Dharriwaa – Narran Lakes Dreaming is a musical homage to the Narran Lakes of north-western New South Wales. As Simpson has described it, Dharriwaa sits “at the heart of the Yuwaalaraay people, teaching us about kinship, our old people, our knowledge, language and all of creation.”
One of the most evocative moments arrives through the voices of Simpson’s nieces and nephew speaking in language, recounting the creation story of the Narran Lakes. The interplay of choir and percussion captures the atmosphere of this sacred landscape – wind, water and memory layered through sound. The affection for place is unmistakable.
I Am Martuwarra
Paul Stanhope is a multi-award-winning composer whose work has been performed internationally.
Martuwarra is the Bunuba name for Western Australia’s Fitzroy River, and Stanhope’s composition takes inspiration from a poem by Steve Hawke. The text traces the river’s journey through Country and through the lands of three Aboriginal nations.

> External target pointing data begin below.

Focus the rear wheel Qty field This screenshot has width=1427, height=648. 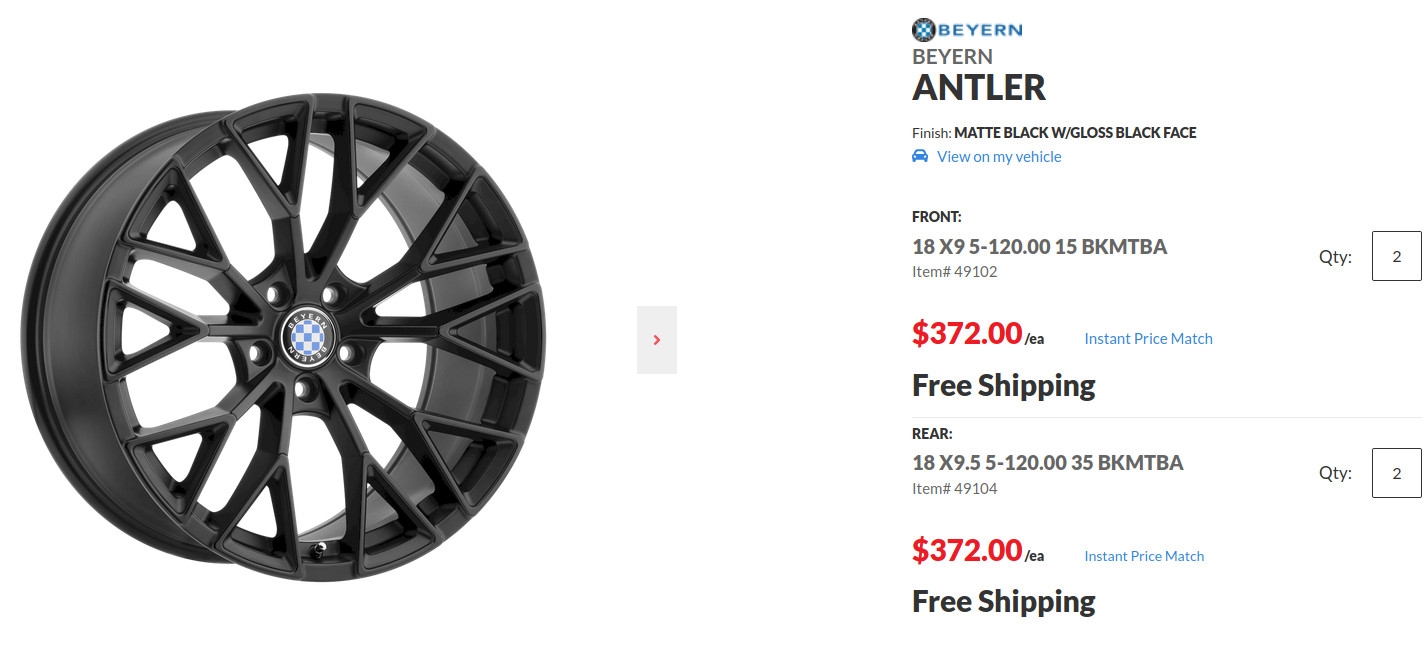(x=1396, y=473)
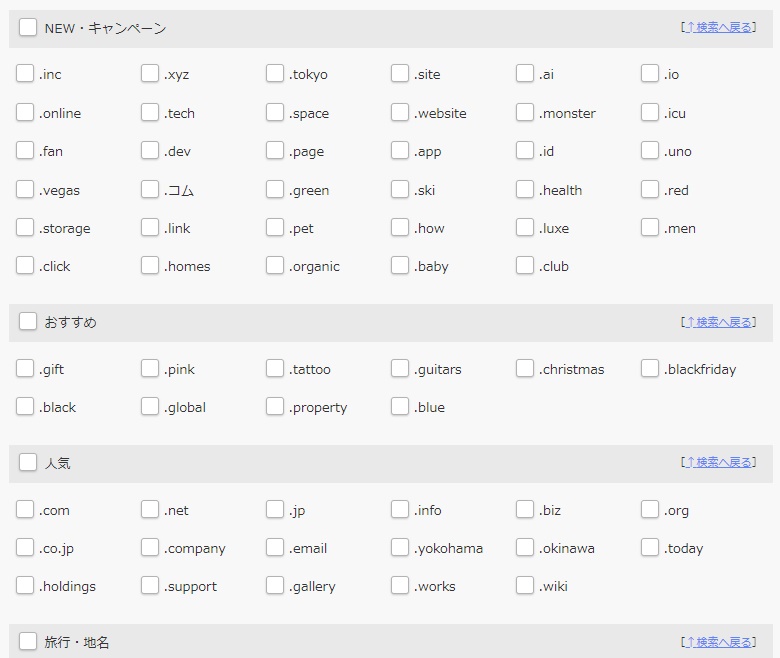The height and width of the screenshot is (658, 780).
Task: Check the .co.jp domain option
Action: (x=25, y=548)
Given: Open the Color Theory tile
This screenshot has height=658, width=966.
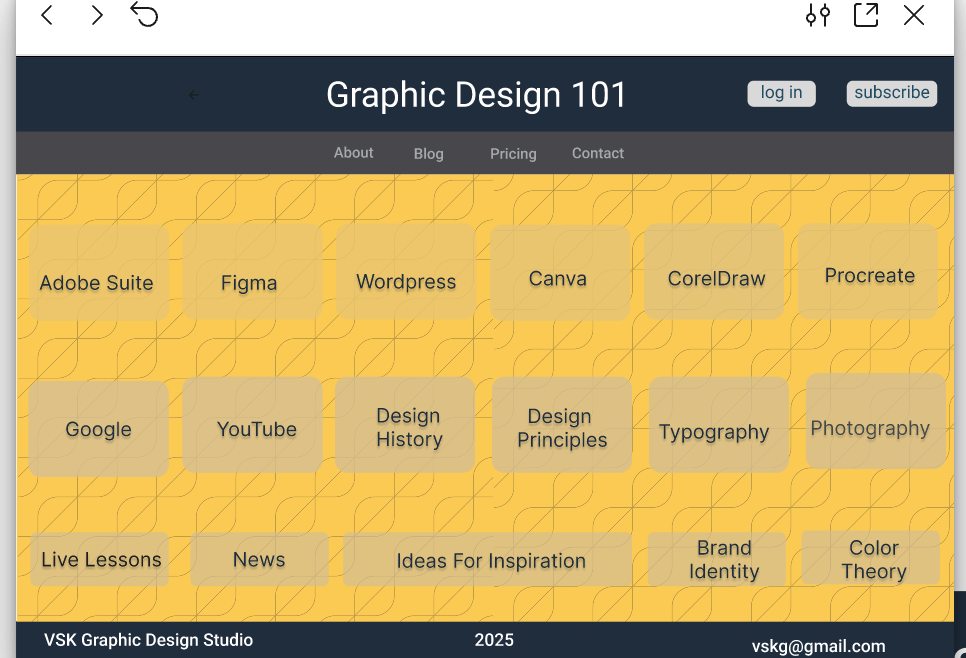Looking at the screenshot, I should point(872,559).
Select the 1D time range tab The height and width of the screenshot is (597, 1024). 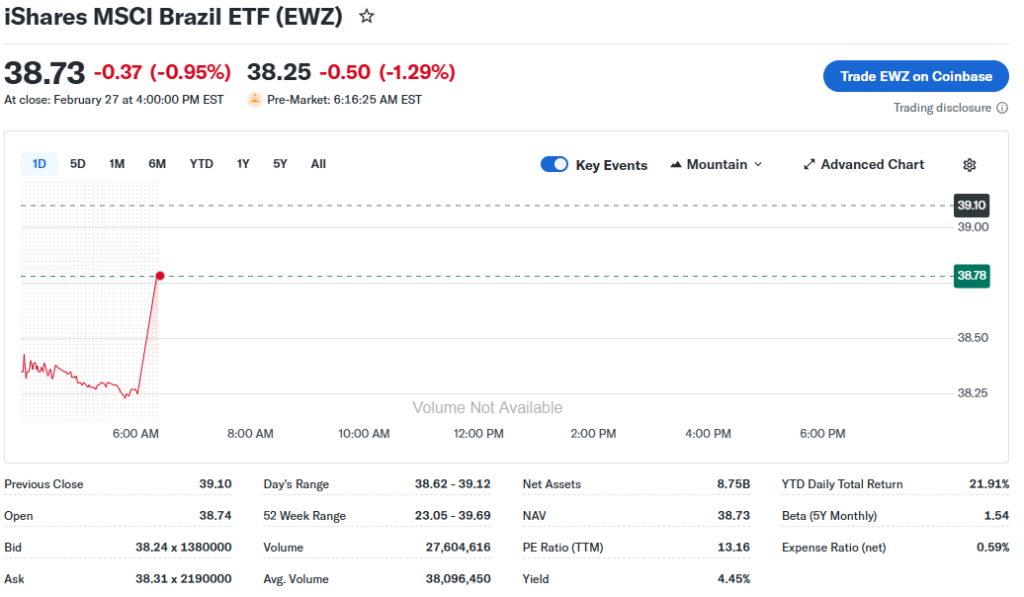[39, 164]
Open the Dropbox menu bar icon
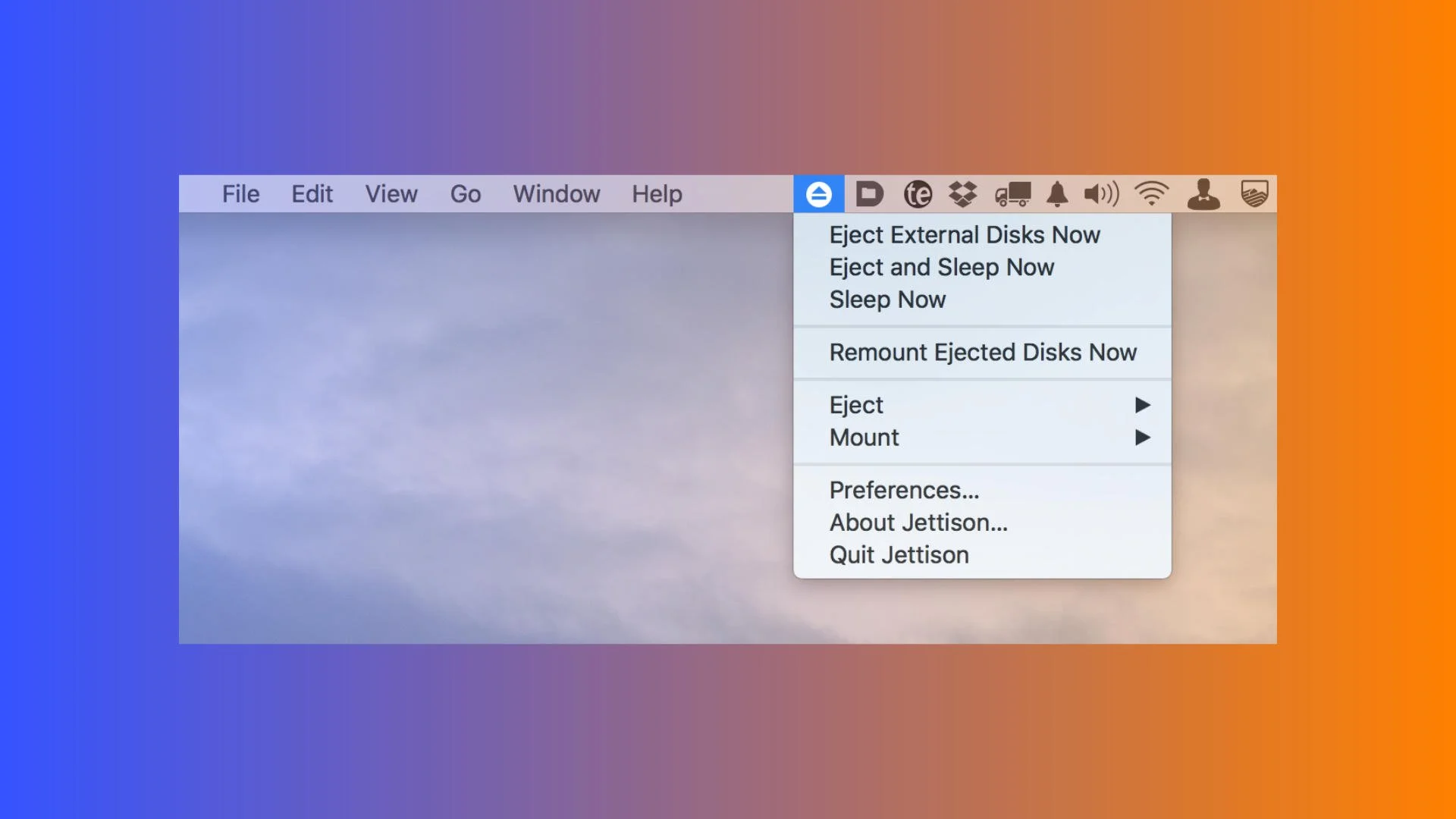This screenshot has width=1456, height=819. [x=963, y=194]
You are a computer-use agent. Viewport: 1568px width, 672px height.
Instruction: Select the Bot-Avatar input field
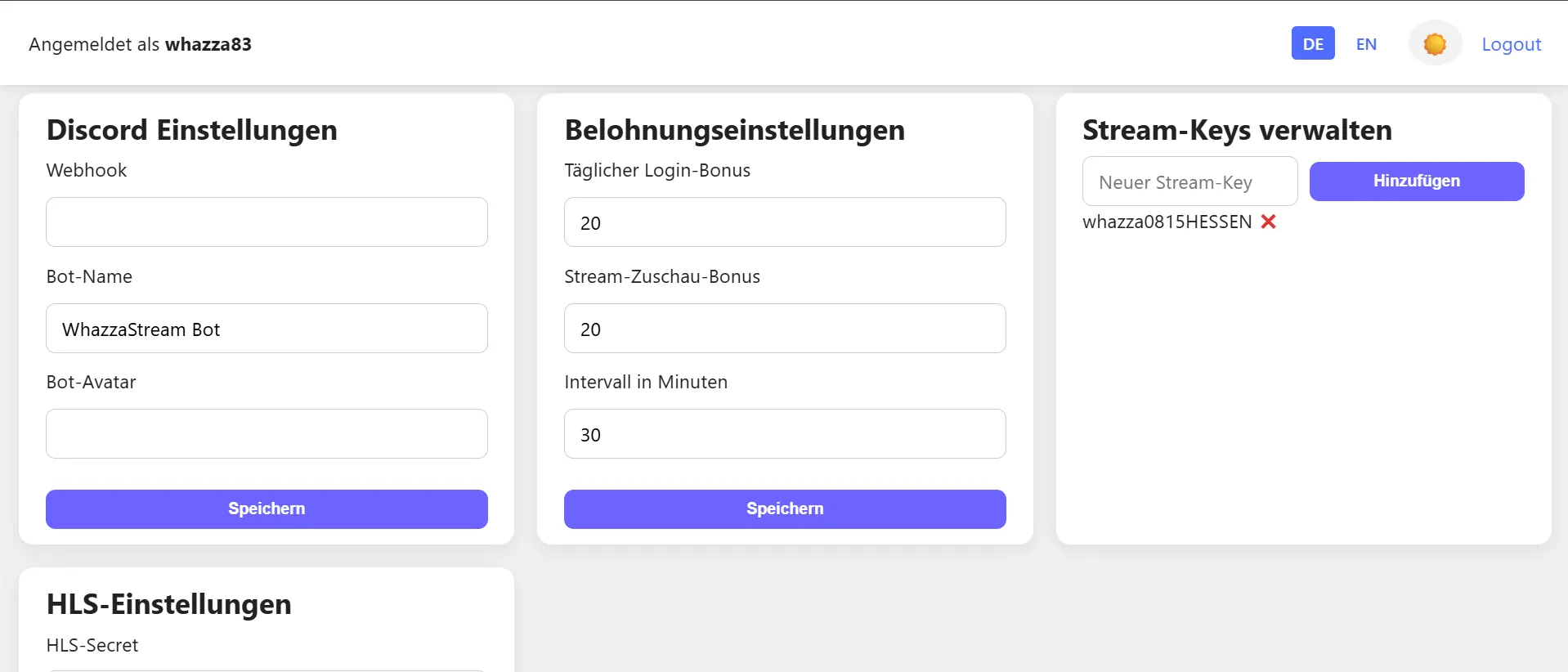(267, 434)
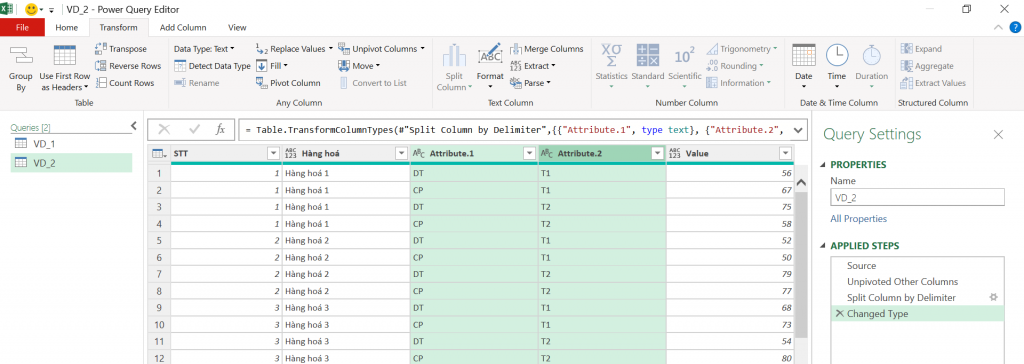Open Split Column by Delimiter settings gear
Viewport: 1024px width, 364px height.
pyautogui.click(x=994, y=297)
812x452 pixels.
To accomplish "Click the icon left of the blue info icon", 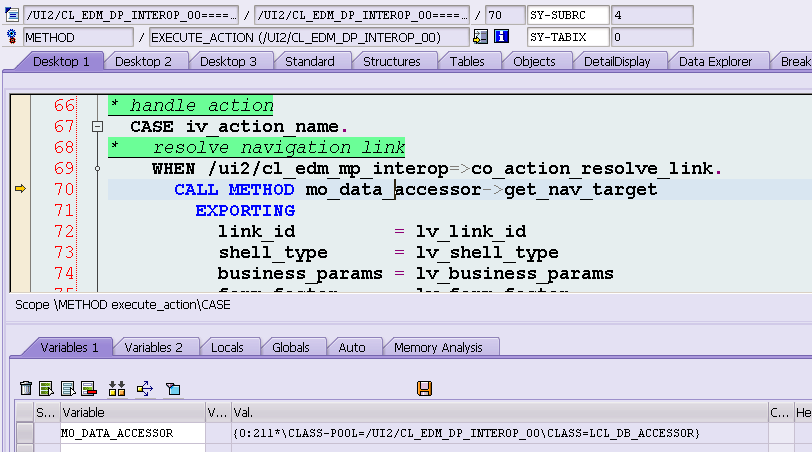I will click(x=481, y=36).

Stanhope divides the choir into distinct groups representing different aspects of landscape and narrative. As the river grows in strength, the music mirrors that momentum through larger choral passages and expanding textures.
A particularly striking moment occurs when the Children’s Choir strike small stones together, producing the delicate sound of rain falling on water and the croaking of frogs. It is a simple gesture, yet it transforms the atmosphere and lifts the piece to an almost meditative plane.
Carmina Burana: From The Sublime To The Ridiculous
Few pieces of classical music begin with an opening as recognisable as Carl Orff’s Carmina Burana. Beethoven’s Fifth Symphony may rival it, and Richard Strauss’s Also Sprach Zarathustra certainly gained fame through Stanley Kubrick’s 2001: A Space Odyssey. Yet in terms of sheer cultural exposure, little matches the impact of Orff’s explosive “O Fortuna”.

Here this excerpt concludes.